É claro que o movimento não é apenas sobre esse projeto de lei específico, mas os ataques contínuos aos trabalhadores e aos pobres durante todo um período. Aqueles que protestam contra o projeto de lei de reforma também estão cientes da próxima tentativa de aprovar uma reforma da saúde que completará a privatização do sistema e dará aos provedores de saúde mais poder para rejeitar serviços ou cobrar mais: tudo com pior remuneração para os trabalhadores da saúde. Da mesma forma, após os escândalos do sistema previdenciário, o governo também pretende empurrar outra onda de privatizações do sistema de aposentadoria das pessoas.

Tudo isso está na cabeça das pessoas quando permanecem nas ruas e, além disso, uma declaração prometendo a retirada do projeto de lei não equivale ao ato em si. Dado que o governo pretende aprovar uma legislação tributária, isso significa apenas que vão fazer um projeto ainda mais opaco e que vai demorar semanas para desvendar, como em ocasiões anteriores.

Uma crise persistente: nenhuma saída capitalista para o fracasso econômico da Colômbia

A economia da Colômbia é baseada na dívida. É sustentado por empréstimos do FMI que contêm demandas neoliberais para o país seguir e, por sua vez tornam cada vez mais difícil para a economia se recuperar adequadamente no longo prazo. Mesmo se antes da pandemia o país viu um aumento do PIB, isso foi pouco mais do que o resultado de uma futura financeirização predatória da vida das pessoas. Isso se refletiu no aumento dos ganhos para as grandes empresas, sem um crescimento equivalente considerável na produção.

O país é administrado a mando dos grandes latifundiários, banqueiros e grandes industriais – estes últimos dotados de numerosas Zonas Econômicas Livres sob a alegação duvidosa de gerar investimentos na comunidade – e por último, mas não menos importante, os cartéis de drogas , que estão intimamente ligados a esses três setores de uma forma ou de outra. Estes se apropriam de grande parte dos cofres do Estado por meio de contratos públicos com muito pouca supervisão.

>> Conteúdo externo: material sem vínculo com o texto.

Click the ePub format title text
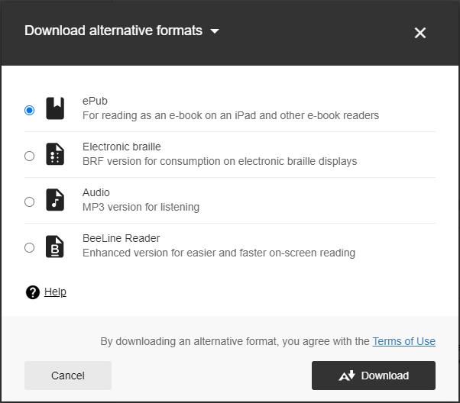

O principal produto de exportação da Colômbia são as matérias-primas. Há pouco espaço para o país se tornar competitivo com outras nações que estão mais bem posicionadas para oferecer as condições de uma produção industrial em larga escala. Isso é acentuado pela adesão fiel à doutrina neoliberal, desde que se tornou dominante na esfera de influência dos Estados Unidos. Não há esperança de recuperação econômica nas condições atuais, e nenhuma medida de repressão à classe trabalhadora para incentivar o capital estrangeiro vai mudar isso.

O capitalismo não oferece nenhum caminho para Colômbia avançar, nem em sua forma atual, nem por meio do reformismo social-democrata. As massas colombianas entendem o primeiro, mas também têm grandes esperanças no segundo na figura de Gustavo Petro. O ex-membro do M-19 (uma organização guerrilheira urbana de esquerda) agora parece ser a pessoa mais provável de ganhar as próximas eleições presidenciais com seu movimento “Colômbia Humana”. Ele poderia se tornar o primeiro presidente de esquerda em toda a história da Colômbia. Mas a classe trabalhadora colombiana não pode ter ilusões em reformas governamentais que resolvam os problemas intrínsecos do capitalismo global. Só um movimento organizado da classe trabalhadora, armado com um programa socialista, pode romper com o imperialismo e o capitalismo, verdadeira fonte da pobreza, exploração e opressão que assola as massas colombianas.